Faire de courtes phrases.

Peut-être avez-vous tendance à rédiger des phrases longues au point où vous ne savez plus quelles conjonctions de coordination employer. Peut-être êtes-vous porté à vous laisser transporter par votre style au point où, à la fin d’un paragraphe, vous ne vous souvenez plus du sujet que vous étiez en train de développer. Si c’est le cas, mieux vaut tasser l’écrivain aspirant au prix Goncourt qui sommeille en vous pour laisser la place à l’orateur concis que vous êtes appelé à devenir. Préconisez les phrases courtes avec sujet, verbe et complément. C’est la clé du succès!

Faire des paragraphes courts

La règle est simple : une idée, un paragraphe et une belle transition pour passer d’une idée à l’autre.

Objectif 2 : Utiliser des figures de rhétorique pour mettre en valeur vos idées et les développer.

Pour être un bon orateur chez Toastmasters, il n’est pas nécessaire d’étudier les traités de rhétorique de Cicéron, même si ça ne peut pas nuire. En fait, je vous recommande plutôt de vous inspirer encore une fois des adolescents qui sont des maîtres en matière de rhétorique. Tout ce qu’il faut retenir ce sont les 4 mots suivant : comme, genre, full et style. Ce sont les quatre principales figures de rhétorique que tout bon orateur doit maîtriser.

L’analogie (Comme)

Comparaison imagée qui donne une certaine couleur à notre discours.
Par exemple : L’état de nos forêts a maintenant atteint son point critique, si bien que les grandes régions boisées d’autrefois ont pris des allures sinistres de champs de bataille.

La métaphore (Genre)

Employer un terme concret dans un contexte abstrait.
Par exemple : Une pelletée de bon sens ou encore L’Himalaya de l’ennui

Les triades (Full)

Regroupement de trois idées, trois adjectifs pour leur donner un rythme agréable et une tournure dramatique qui aidera l’auditeur à s’en souvenir.

Par exemple : La faiblesse d’une telle argumentation me laisse pantois, songeur et même oserais-je dire, perplexe.

L’allitération (Style)

Répétition d’une consonne ou d’un certain groupe de consonnes dans des mots qui se suivent, juste pour le plaisir d’entendre les mots nous chatouiller les oreilles.

Par exemple : Funambule sur un fin fil de folie, je filai jusqu’aux confins de mon esprit.

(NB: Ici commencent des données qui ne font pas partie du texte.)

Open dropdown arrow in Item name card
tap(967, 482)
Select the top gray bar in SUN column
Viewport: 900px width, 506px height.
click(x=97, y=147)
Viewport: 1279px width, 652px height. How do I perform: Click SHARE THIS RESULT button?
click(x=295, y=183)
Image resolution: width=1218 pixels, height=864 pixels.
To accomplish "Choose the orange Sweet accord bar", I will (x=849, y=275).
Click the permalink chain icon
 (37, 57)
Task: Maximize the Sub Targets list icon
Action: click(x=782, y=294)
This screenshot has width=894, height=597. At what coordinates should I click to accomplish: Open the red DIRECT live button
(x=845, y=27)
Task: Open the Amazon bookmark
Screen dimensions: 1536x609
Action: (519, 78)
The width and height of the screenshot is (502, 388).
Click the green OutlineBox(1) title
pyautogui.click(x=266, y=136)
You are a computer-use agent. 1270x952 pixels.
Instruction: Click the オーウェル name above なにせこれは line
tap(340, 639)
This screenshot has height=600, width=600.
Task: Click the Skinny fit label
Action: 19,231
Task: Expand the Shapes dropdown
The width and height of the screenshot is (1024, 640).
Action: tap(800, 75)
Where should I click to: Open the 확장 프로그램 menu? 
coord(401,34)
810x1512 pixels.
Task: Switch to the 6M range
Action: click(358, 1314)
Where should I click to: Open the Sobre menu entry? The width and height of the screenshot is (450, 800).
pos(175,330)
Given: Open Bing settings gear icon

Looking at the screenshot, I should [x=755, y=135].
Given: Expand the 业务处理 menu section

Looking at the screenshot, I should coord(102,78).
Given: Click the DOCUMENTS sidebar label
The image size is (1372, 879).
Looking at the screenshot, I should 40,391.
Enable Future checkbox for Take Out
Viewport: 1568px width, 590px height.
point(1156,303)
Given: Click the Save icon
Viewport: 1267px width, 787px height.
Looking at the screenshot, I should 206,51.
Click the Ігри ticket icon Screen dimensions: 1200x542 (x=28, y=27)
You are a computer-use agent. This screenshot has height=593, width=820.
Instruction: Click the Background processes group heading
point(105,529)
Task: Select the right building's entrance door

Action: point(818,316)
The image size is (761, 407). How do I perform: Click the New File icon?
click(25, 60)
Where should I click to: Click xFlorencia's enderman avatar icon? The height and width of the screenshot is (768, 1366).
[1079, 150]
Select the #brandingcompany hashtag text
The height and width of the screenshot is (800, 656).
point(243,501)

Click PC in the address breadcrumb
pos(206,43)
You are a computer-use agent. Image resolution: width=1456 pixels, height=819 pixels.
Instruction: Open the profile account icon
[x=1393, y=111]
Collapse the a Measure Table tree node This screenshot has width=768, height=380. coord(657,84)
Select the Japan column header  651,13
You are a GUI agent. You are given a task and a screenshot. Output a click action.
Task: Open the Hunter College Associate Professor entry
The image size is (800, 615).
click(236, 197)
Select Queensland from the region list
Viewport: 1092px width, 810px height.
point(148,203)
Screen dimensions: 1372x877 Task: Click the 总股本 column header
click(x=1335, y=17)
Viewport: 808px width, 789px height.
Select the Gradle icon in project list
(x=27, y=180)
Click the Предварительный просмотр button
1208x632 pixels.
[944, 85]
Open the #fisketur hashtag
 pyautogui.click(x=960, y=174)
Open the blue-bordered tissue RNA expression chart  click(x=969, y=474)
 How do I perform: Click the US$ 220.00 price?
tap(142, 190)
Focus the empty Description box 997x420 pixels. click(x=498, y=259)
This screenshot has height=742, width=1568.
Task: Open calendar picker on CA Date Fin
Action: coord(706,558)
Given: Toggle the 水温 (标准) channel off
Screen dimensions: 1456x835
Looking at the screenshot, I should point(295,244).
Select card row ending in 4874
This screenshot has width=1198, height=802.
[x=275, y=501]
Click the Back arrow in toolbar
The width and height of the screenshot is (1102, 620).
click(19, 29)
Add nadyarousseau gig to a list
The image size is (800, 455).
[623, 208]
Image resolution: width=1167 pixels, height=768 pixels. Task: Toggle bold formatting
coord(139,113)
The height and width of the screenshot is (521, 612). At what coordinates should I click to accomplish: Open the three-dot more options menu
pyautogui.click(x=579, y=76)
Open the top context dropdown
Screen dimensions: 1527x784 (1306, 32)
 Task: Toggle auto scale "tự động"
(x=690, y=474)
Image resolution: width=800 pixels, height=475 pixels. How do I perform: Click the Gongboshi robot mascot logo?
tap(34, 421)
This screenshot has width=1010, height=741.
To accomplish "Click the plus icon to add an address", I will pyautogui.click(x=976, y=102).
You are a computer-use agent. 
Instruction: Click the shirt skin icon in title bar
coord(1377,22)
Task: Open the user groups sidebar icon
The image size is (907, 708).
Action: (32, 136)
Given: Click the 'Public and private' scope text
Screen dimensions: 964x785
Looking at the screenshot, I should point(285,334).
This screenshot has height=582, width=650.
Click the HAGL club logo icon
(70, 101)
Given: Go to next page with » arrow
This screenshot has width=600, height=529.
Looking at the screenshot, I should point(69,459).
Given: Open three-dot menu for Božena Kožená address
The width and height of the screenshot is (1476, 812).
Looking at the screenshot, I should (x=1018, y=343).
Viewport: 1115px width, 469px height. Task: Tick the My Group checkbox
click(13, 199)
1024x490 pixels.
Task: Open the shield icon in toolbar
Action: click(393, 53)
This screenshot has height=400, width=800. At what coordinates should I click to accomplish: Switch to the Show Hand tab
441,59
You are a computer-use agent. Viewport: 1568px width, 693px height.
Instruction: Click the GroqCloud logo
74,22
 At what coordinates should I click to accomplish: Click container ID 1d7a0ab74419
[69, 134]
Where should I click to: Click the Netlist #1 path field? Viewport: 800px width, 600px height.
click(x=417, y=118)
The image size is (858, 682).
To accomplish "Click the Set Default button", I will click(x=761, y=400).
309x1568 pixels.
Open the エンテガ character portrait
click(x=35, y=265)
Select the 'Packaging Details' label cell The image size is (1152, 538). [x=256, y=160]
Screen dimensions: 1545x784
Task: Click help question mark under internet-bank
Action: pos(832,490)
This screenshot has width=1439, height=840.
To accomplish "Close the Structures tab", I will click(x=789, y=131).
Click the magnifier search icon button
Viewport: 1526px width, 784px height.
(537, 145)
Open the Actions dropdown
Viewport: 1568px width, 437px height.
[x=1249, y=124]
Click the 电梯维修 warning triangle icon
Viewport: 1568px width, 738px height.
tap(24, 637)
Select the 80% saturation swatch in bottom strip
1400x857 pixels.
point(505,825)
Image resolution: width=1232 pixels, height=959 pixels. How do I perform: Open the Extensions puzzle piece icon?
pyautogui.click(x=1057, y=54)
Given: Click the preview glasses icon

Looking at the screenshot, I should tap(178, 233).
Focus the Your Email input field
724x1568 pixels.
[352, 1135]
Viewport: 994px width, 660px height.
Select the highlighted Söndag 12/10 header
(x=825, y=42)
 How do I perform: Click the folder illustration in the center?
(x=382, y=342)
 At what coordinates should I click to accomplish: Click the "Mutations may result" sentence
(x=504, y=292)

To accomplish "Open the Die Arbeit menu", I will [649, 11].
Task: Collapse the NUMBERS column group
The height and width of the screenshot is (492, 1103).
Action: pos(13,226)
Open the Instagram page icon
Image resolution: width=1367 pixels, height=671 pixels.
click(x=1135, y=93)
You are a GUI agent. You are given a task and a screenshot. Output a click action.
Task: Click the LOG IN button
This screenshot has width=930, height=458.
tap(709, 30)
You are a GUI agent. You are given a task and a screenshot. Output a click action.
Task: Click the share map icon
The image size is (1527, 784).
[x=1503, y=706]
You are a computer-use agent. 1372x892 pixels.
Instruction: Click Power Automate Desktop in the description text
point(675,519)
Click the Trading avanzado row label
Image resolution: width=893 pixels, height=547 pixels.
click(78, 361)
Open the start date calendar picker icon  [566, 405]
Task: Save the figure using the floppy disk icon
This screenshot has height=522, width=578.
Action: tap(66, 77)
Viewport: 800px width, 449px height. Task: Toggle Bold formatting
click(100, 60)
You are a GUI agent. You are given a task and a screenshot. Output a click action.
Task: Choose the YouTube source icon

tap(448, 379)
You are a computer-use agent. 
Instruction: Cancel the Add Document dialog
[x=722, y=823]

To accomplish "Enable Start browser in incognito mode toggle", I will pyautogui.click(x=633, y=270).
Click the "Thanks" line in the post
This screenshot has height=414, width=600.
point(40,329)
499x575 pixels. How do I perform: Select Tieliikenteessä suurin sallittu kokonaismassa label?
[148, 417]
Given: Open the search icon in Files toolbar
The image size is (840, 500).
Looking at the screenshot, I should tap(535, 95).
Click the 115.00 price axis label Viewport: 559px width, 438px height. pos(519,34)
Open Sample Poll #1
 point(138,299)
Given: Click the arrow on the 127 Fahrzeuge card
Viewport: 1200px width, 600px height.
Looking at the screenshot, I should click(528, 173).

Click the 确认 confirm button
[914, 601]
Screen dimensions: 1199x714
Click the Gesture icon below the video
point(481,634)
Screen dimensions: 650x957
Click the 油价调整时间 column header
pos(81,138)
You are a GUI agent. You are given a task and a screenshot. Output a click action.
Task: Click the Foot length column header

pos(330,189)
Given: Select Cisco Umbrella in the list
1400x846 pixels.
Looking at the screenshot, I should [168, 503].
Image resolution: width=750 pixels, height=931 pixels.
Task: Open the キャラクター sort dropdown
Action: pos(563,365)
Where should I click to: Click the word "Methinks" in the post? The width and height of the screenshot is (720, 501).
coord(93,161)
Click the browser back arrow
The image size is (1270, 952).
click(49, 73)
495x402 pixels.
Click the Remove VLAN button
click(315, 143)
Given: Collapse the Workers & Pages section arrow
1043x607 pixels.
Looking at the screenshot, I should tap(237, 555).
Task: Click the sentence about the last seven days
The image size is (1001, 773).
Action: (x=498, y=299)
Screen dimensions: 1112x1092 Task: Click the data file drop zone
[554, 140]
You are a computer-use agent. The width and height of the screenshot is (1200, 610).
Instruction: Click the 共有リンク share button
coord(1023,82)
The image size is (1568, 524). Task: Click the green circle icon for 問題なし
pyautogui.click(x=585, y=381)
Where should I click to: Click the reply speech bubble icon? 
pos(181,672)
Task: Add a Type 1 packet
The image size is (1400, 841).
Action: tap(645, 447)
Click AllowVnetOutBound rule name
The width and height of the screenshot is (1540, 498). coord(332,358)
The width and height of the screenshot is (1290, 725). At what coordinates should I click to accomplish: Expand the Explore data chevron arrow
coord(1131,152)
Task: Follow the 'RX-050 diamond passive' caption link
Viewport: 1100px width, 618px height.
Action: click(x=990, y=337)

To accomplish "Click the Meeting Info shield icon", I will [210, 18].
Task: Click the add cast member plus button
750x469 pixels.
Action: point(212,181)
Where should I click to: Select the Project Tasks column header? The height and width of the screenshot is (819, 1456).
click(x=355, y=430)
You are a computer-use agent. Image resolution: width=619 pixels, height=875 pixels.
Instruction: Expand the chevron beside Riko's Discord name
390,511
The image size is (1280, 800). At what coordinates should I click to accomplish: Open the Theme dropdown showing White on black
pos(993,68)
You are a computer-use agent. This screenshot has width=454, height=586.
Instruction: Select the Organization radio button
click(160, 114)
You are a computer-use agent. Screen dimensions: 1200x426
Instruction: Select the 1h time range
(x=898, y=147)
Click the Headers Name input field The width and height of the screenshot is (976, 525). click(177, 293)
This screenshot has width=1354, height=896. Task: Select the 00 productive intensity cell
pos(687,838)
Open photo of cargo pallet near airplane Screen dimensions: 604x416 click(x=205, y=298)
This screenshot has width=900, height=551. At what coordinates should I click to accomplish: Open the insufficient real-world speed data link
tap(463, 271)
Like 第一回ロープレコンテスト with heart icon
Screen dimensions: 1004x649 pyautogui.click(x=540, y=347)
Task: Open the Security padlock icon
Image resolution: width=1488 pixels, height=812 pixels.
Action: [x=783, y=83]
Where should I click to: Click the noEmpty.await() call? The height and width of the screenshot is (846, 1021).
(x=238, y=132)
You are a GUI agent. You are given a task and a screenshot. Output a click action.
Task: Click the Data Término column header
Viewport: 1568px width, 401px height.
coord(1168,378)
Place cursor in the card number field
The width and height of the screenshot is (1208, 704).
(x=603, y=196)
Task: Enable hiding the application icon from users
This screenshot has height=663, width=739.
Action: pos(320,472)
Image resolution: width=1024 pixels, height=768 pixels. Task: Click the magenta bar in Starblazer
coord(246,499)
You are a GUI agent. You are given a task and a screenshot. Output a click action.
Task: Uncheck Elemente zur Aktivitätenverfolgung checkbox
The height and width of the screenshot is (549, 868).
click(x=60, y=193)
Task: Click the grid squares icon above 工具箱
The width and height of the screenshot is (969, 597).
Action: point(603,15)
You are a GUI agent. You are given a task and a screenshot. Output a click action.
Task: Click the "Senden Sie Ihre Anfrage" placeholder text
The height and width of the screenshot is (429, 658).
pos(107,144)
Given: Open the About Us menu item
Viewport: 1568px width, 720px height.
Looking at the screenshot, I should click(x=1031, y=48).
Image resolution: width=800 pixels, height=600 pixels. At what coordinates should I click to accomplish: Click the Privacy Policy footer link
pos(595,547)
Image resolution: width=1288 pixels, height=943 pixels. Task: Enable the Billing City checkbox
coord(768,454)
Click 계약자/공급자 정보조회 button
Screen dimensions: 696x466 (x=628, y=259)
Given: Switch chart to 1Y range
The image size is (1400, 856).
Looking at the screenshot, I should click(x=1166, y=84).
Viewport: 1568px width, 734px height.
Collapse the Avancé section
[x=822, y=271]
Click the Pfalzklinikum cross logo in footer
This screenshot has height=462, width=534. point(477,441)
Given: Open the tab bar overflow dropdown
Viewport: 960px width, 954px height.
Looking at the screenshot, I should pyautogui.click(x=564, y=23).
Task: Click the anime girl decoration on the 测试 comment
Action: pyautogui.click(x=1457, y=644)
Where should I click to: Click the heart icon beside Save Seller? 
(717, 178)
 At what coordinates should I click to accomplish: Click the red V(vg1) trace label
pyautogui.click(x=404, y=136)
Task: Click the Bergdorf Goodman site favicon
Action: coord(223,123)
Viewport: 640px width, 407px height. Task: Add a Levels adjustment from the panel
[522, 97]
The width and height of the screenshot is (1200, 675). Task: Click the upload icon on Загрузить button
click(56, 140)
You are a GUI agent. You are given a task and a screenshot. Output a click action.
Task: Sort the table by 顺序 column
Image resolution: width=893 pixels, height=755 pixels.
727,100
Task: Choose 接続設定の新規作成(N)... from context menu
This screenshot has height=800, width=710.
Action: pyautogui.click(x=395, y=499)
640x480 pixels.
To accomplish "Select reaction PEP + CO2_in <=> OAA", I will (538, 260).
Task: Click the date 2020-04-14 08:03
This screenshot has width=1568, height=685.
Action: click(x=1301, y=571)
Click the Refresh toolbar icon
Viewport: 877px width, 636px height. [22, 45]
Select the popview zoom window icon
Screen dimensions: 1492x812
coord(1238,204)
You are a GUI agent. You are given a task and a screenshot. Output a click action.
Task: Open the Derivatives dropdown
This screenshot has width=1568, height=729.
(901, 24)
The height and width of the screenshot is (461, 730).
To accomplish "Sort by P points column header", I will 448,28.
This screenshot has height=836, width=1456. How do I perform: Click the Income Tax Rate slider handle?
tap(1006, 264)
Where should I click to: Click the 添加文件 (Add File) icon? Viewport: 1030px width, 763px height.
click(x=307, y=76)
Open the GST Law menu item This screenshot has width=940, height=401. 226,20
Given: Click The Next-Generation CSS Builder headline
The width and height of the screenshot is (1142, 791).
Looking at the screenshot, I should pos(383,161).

Objectif 3 : Éliminer le jargon et les mots superflus et veiller à la correction grammaticale

J’ai vu plusieurs orateurs tomber dans le même piège lorsque vient le temps de réaliser ce projet, et moi-même, je suis tombé les deux pieds dedans sans m’en rendre compte. Parce que nous pouvons jouer avec les mots, nous avons du mal à résister à la tentation de démystifier notre gagne-pain ou notre loisir préféré. En effet, tout métier possède son jargon technique et l’occasion est alors trop belle pour faire un peu de vulgarisation. Or, il s’agit d’une erreur monumentale! Il faut justement éviter tout jargon technique et la langue de bois qui vient avec au profit de mots simples et accessibles à tous. Ce n’est pas en vulgarisant le jargon propre à votre profession que vous allez atteindre cet objectif, mais plutôt en faisant l’effort de renoncer à tous ces mots qui vous sont familiers.

Je me permets donc de vous adresser le conseil suivant : pour réussir ce projet, choisissez un sujet le plus loin possible de votre travail, de vos passions, de vos passe-temps, bref, plongez dans l’inconnu. En parlant d’une chose que vous ne connaissez pas au départ, vous serez naturellement portés à choisir des mots simples, à faire des phrases courtes et à exprimer vos idées simplement pour être certain de comprendre ce que vois dites et surtout d’être compris de vos auditeurs. En vulgarisant pour vous-même votre sujet, vous le rendrez également plus accessible aux autres.

À vous maintenant de relevez le défi et de nous produire un discours genre, « full style », comme.